Adolescent girls were also exposed to an increased risk of unwanted pregnancies and pregnancy-related injuries or death following unprotected or coerced sex.

EO 003's impact was compounded by the funding ban in EO 030, the UN Committee said.

It also called the efforts of the DOH in assisting the Manila LGU in providing reproductive health services "insufficient."

The delay in enacting a reproductive health law was another factor in the "unsatisfactory" response of the Philippine government to address the situation in Manila.

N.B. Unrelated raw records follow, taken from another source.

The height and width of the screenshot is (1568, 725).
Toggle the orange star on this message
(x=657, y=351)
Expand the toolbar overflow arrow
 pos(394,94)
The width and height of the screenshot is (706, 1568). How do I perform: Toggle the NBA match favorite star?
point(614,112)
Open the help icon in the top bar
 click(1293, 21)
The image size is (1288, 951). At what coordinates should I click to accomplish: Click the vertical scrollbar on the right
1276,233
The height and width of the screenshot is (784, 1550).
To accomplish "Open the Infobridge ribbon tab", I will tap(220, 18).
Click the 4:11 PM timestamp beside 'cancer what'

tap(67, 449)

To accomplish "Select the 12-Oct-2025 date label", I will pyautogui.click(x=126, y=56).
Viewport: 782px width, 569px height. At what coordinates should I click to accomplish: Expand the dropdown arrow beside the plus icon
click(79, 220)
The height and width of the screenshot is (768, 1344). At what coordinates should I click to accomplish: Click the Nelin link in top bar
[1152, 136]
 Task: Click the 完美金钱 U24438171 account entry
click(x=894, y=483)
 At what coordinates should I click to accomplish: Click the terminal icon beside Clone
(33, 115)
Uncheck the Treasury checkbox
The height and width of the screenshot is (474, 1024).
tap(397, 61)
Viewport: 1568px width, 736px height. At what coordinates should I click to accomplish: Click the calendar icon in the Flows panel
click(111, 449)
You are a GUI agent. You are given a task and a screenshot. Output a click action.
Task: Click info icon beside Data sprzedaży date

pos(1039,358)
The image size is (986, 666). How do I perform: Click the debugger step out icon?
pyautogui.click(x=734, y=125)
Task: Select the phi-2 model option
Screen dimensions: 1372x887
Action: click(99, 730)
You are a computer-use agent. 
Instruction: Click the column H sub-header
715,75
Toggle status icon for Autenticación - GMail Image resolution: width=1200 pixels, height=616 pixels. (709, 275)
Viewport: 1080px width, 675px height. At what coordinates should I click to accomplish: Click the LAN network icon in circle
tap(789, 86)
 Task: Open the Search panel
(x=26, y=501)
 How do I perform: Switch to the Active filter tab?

"The Committee observes that the lives and health of many women were put at risk, as they were compelled to have more children than they wanted or than their health permitted them to have. The Committee particularly takes notes of the potentially life-threatening consequences of unplanned and/or unwanted pregnancies as a direct consequence of the denial of access to the full range of contraceptive methods as well as of the strict criminalization of abortion without any exemptions provided for in the State party's legislation. Complications resulting from unsafe and illegal abortions are a prominent cause of maternal death in the City of Manila, as acknowledged by the State party," the UN Committee said.

The national government, it added, failed "to provide the full range of sexual and reproductive health services, commodities, and information (which) resulted in unplanned pregnancies, unsafe abortions, and unnecessary and preventable maternal deaths."